Do góry

10 najbardziej zaskakujących faktów o Wielkiej Brytanii

Jacek Tomkowicz, prezenter RMF FM i znany youtuber w swoim najnowszym filmiku opowiada o mniej znanych faktach na temat Wielkiej Brytanii.

1. Pierwszy na świecie znaczek pocztowy

Pierwszy na świecie znaczek pocztowy powstał w 1840 roku. Kosztował jednego pensa i nazywał się penny black – był czarny i samoprzylepny, a za jego pomocą można było wysłać lekki list w dowolne miejsce w Wielkiej Brytanii. Na znaczku widać było lewy profil królowej Wiktorii i to właśnie na jego bazie powstawały później kolejne znaczki z podobiznami panującego króla lub królowej. Rok po stworzeniu „penny black” powstał „penny red” – jako że na czarnym znaczku ciężko było dostrzec stempel pocztowy i Brytyjczycy na masową skalę używali tego samego znaczka kilka razy.

2. W Wielkiej Brytanii akcent zmienia się średnio co 25 mil

W Wielkiej Brytanii można usłyszeć różnorodne akcenty. Oficjalnie jest ich 37, jednak tak naprawdę co 25 mil możemy usłyszeć inny akcent.

3. Według przepisów – jeśli masz ukończone 5 lat możesz legalnie pić alkohol w domu

W Wielkiej Brytanii po ukończeniu piątego roku życia można legalnie spożywać alkohol w domu, mieszkaniu czy innym miejscu prywatnym. Jak mówią dalej przepisy – między 16 a 18 rokiem życia dozwolone jest spożywanie w restauracji piwa, wina lub cydru. Jednak zgodnie z prawem alkohol musi wtedy kupić osoba dorosła i musi on być spożywany „do posiłku”.

Ponadto w brytyjskim parlamencie obowiązuje zakaz picia alkoholu z jednym wyjątkiem – kanclerz skarbu może pić alkohol w trakcie sprawozdania budżetowego. Jest to przywilej parlamentarny, który był przekazywany przez wieki i przetrwał próbę czasu. Powód jego istnienia jest czysto praktyczny – przemówienia budżetowe są często bardzo długie i złożone.

4. Wielka Brytania jest niczym cmentarzysko parasoli

Według statystyk tylko mieszkańcy Londynu niszczą rocznie 80 tysięcy parasoli, a większość nich łamie się od wiatru. Blisko 10 tysięcy parasoli londyńczycy gubią w samym transporcie miejskim. Według statystyk przeciętny mieszkaniec Wysp traci 5,6 parasola w ciągu swojego życia.

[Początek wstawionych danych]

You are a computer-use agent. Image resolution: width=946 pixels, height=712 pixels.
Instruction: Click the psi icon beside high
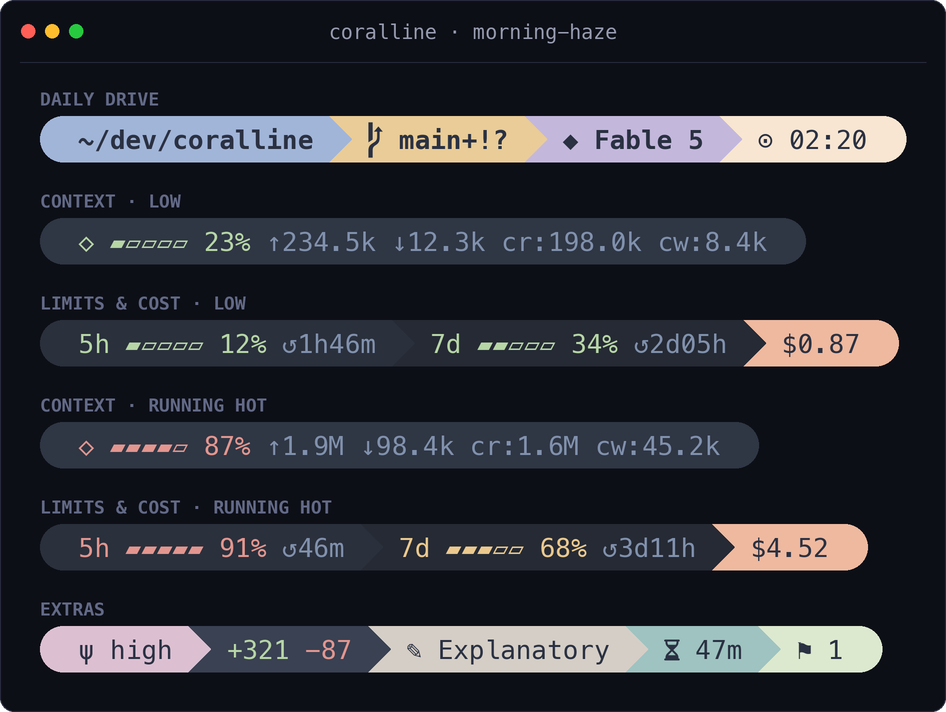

Anglicy kochają również sprawdzać pogodę – robią to średnio 2,9 raza dziennie. Ponadto według badań opinii publicznej 38 proc. Brytyjczyków twierdzi, że nie przeszkadza im czasem zmoknąć, a 39 proc. szczerze tego nienawidzi.

5. Królowa Elżbieta nie ma prawa jazdy i paszportu

Chociaż królowa Elżbieta jeździ samochodem i odwiedziła ponad 110 krajów na sześciu kontynentach, to nie ma prawa jazdy i paszportu. Królowej nie dotyczą również przepisy ruchu drogowego i nie musi ona mieć tablic rejestracyjnych w samochodzie.

Dodatkowo królowa obchodzi urodziny dwa razy do roku – 21 kwietnia (te prawdziwe) i urodziny w drugą sobotę czerwca (te oficjalne). Zwyczaj podwójnych urodzin pochodzi z XVIII wieku. Wymyślono go po to, żeby panujący monarcha mógł obchodzić urodziny zawsze w ładną pogodę.

6. Królowa zatrudnia królewskiego zbieracza kup

W królewskiej świcie jest specjalna osoba, która zatrudniona na cały etat zajmuje się sprzątaniem po psach królowej Elżbiety. Poopeer scooper to prawdziwy zawód, a zbieracze kup są zatrudniani nie tylko do sprzątania po psach. Królewskie konie również „są wspierane” przez innych zbieraczy kup.

Na rynku dostępne są nawet książki opowiadające o tym jak rozpocząć biznes „pooper scooper’a”. Według Tima Stone – jednego z profesjonalnych zbieraczy kup – w tym zawodzie można zarobić nawet £56 000 rocznie.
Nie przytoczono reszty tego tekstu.